The number of searches of American data doesn’t correspond to the number of Americans who may have had their personal information examined.
An individual’s name, telephone number, email addresses and social security number can all be searched, sometimes repeatedly, and each instance of each term would count as a search. Searches of U.S. information can pertain to data about U.S. citizens, lawful permanent residents and U.S. companies. And searches can yield a mix of metadata and content of collected communications.
One source of the discrepancy between the 3.4 million figure and the potentially much lower quantity of searches of Americans’ data: Sometimes FBI analysts perform large searches of hundreds or thousands of terms, and if just one term in the batch is associated with an American or U.S. entity, all the terms would be counted as a potential search of U.S. data, officials said.
The FBI conducted approximately 3.39 million searches that included terms, also called identifiers, linked to a presumed U.S. person from Dec. 1, 2020, to Nov. 30, 2021, according to the report. The number of searches for the previous 12-month period was about 1.3 million.
The searches described by Friday’s ODNI report concern a large repository of electronic data collected by the NSA under Section 702 of FISA.
Section 702 was passed into law in the years following the Sept. 11, 2001, terrorist attacks to enable the U.S. to spy on non-Americans overseas. The NSA uses the Section 702 program to collect intelligence from international phone calls and emails about terrorism suspects, cyber threats and other security risks.
Data on Americans is often vacuumed up as well, for example when a foreign spy is communicating with someone in the U.S. or when two overseas targets are talking about an American.
Some congressional lawmakers have asked the FBI to disclose how often it taps into that data to look at U.S. information, arguing that doing so amounts to a backdoor search on Americans that dispenses with requirements to obtain a warrant. U.S. intelligence officials have broadly defended Section 702 as among the most valuable national-security tools at their disposal.
Congress last renewed Section 702 in 2018, and then-President Donald Trump signed the renewal into law after openly questioning the measure over unsubstantiated concerns that it was used to spy on his presidential campaign. It is set to expire again at the end of next year, and current and former intelligence officials have said they anticipate a bruising political battle.
“For anyone outside the U.S. government, the astronomical number of FBI searches of Americans’ communications is either highly alarming or entirely meaningless,” Sen. Ron Wyden (D., Ore.), a privacy advocate, said. “Somewhere in all that overcounting are real numbers of FBI searches, for content and for nonconsent—numbers that Congress and the American people need before Section 702 is reauthorized.”
At a conference later Friday, Matt Olsen, the chief of the Justice Department’s national security division, said agencies were discussing what they could declassify about the use of Section 702 to demonstrate its value. He added that he expected to be able to share more information in the coming months.

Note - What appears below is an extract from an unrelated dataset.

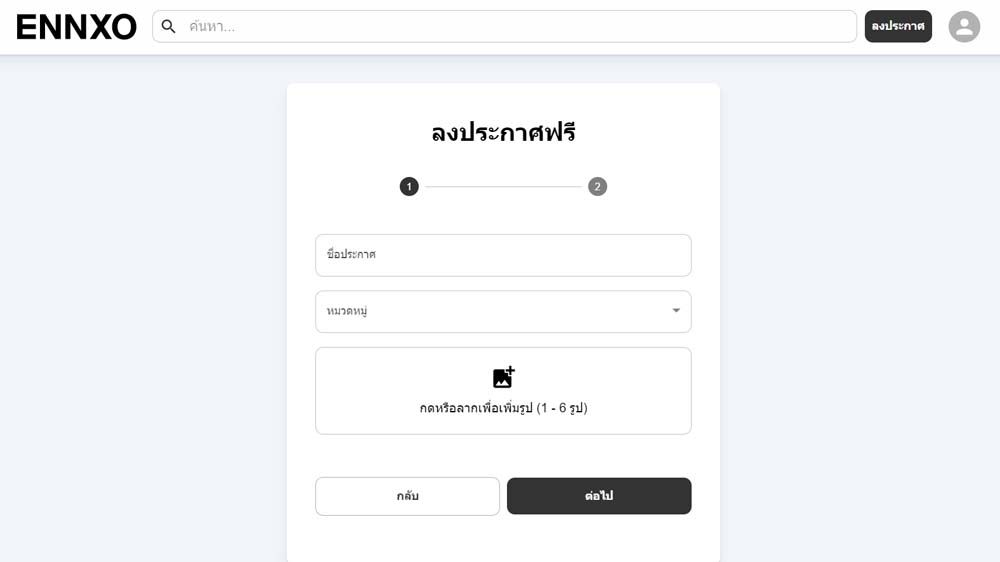This screenshot has width=1000, height=562.
Task: Select step 1 circle in stepper
Action: (x=409, y=187)
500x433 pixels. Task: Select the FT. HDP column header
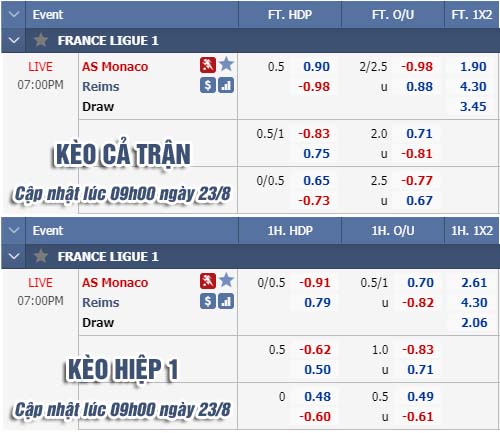tap(290, 15)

The FBI has previously faced scrutiny for its oversight of how authorities plumb Section 702 data, including a rebuke from the Foreign Intelligence Surveillance Court in 2018 that found some searches violated the constitutional privacy rights of Americans.
In response, the FBI has imposed new safeguards meant to better ensure compliance. Those include a requirement that all searches involving 100 or more query terms get additional approvals and that analysts actively opt in to search Section 702 data, rather than passively allowing it.
Friday’s report also revealed four instances last year in which the FBI, due to specific factual considerations about a search of data, should have sought approval from the Foreign Intelligence Surveillance Court before performing a search and looking at the content of U.S. communications that were produced.
The FBI has never sought approval from the court since the requirement was adopted in 2018, officials said.